With these feelings, I knew Lumber City was not for me. I was bullied and picked on because I was more effeminate than most of my friends, all of whom were girls. I was picked on and called the usual names of faggot, gay, and homosexual. It was hard because I knew I was gay. I knew I couldn’t tell anyone because it wasn’t accepted. It was a death sentence in the fact that being gay wasn’t normal. Being gay was a sin. Being gay meant I was going to hell. Being gay was DOOM.
I came out at age 18. I moved away and lived my life in various US cities, like Atlanta, Washington DC, Los Angeles, Sacramento, San Francisco, Orlando, Chicago and finally Las Vegas. I searched for who I was because growing up in Lumber City did not help me identify who I was as a gay man. This identification didn’t happen in several other cities where I was a drug addict, sexual addict, and an alcoholic. Even being out, I still was searching.
My searching ended when a friend loaned me 60 bucks, put me on a bus to Sacramento and told me to find who I am. I ended in Sacramento with nowhere to stay and hardly any money in my pocket. I managed to find a place, do odds and ends of jobs and enroll back in school. The year was 2002 and my searching ended when I was elected as student body president at Sacramento City College. I was elected as a gay man. I finally was accepted. My college years at SCC enabled me to grow and to experience things that most people from Lumber City, Georgia never get to.
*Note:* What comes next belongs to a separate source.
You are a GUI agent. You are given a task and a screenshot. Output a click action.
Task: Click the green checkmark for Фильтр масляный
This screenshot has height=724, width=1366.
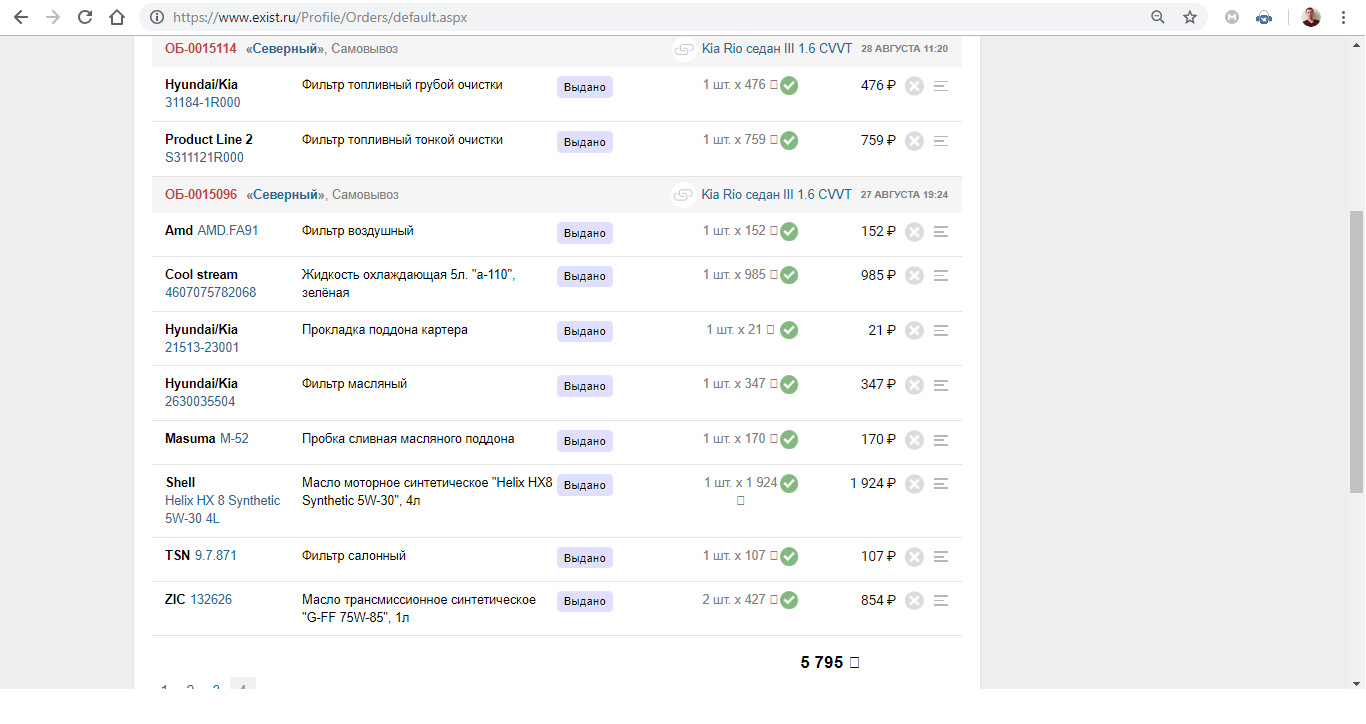click(x=789, y=385)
I was the Los Rios Community College Student Trustee and was elected as the State Student Senate Rep for Region II of community colleges. I did all of this as a gay man.
With these experiences, I had arrived. I graduated from college with a business degree and now after a three-year relationship, I have met the man of my dreams, who I will spend the rest of my life with. I have found acceptance in the community of Las Vegas where I am politically active. I also manage a successful salon, where I love everyone I work with.
Therefore, I say that returning home in 2010 was still hard for me. But my life experiences helped enable me to do it with pride and my head held high. If I can go from a small town to being picked on, deal with several addictions, and then go on to accomplish so many things, then to those young gay men who are struggling or believing that there is no hope out there, I say to each of you, “There is a light at the end of the tunnel. I am a prime example. If I can do it, you can do it. You are loved and you are important. Go seize your life and help educate this great country of ours. Much love!”